Wednesday, November 05, 2003

Why I still like tcl

As in many programming languages, tcl represents a moment in time as the number of seconds since some fixed point (typically January 1, 1970 00:00 GMT/UTC). From this one can create a more readable version with flexible format options. For example using the clock commands,
clock format [clock seconds] -format "%A %B %d, %Y %I:%M %p"
produces "Wednesday November 05, 2003 03:48 PM".

Today I was writing code to run only on Sunday. Again as with most languages, one of the format options is to represent the day of the week as an integer. Languages vary somewhat on this, sometimes Sunday=0 and sometimes Sunday=1. This is all well documented and good programmers will put helpful comments to remind future readers of their code.
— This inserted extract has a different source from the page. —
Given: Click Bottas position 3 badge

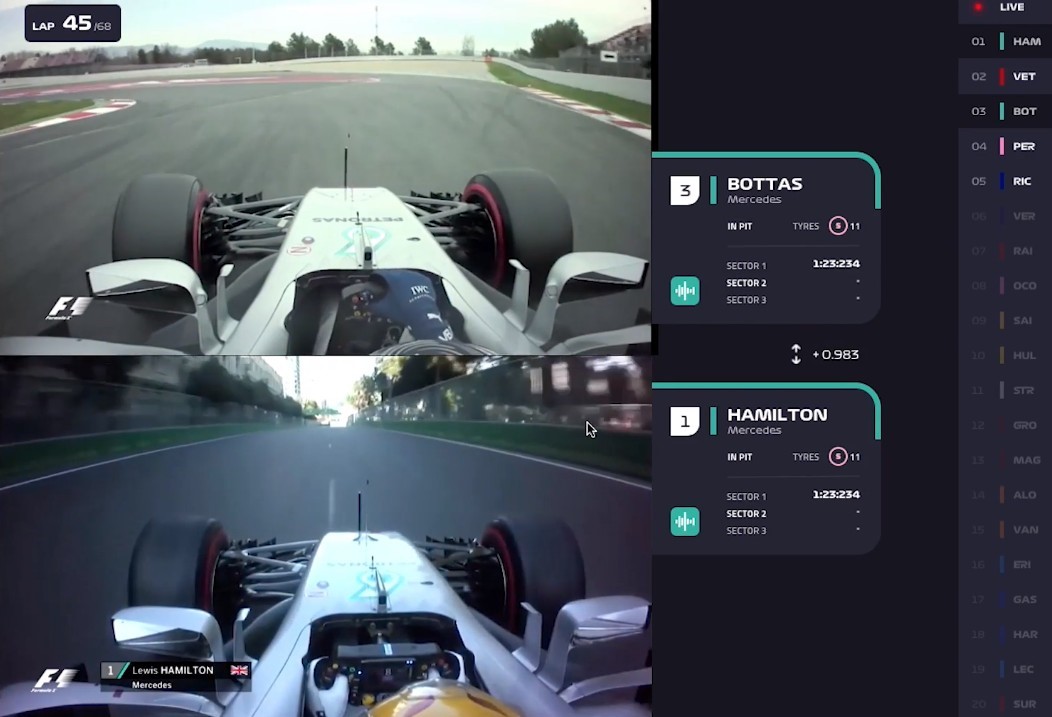Looking at the screenshot, I should [x=684, y=190].
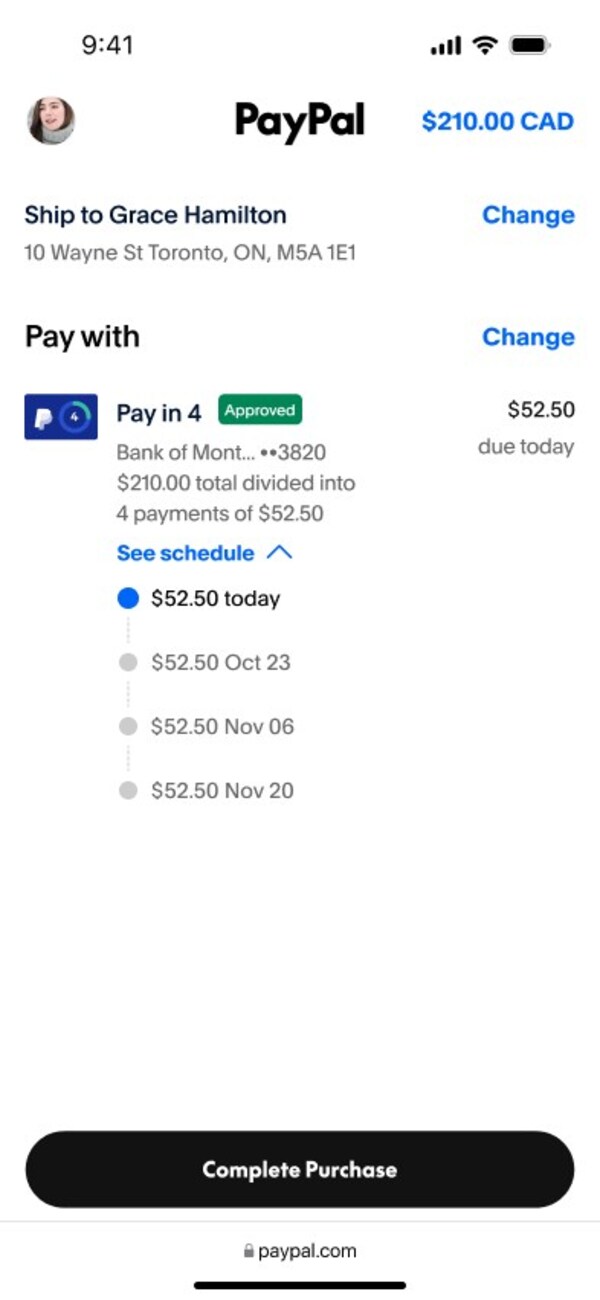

Tcl has a very powerful command "clock scan" that lets you create new dates using a wide variety of date formats, e.g. "2003-11-05", "tomorrow", "2 days ago"... or "Sunday". So, rather than hoping that I properly remember that Sunday is 0 or 1, I did the following:

    set weekday [clock format [clock seconds] -format "%w"]
    set sunday [clock format [clock scan "Sunday"] -format "%w"]
    if {$weekday == $sunday} {
        puts "yes, it's Sunday"
    } else {
        puts "no, it isn't Sunday"
    }
Internally, tcl will turn [clock scan "Sunday"] into a date representing midnight next Sunday which is a reasonable guess as to what somebody would want. For my use here, I don't really care if it's last Sunday, next Sunday or Super Bowl Sunday. I just care that it's a Sunday.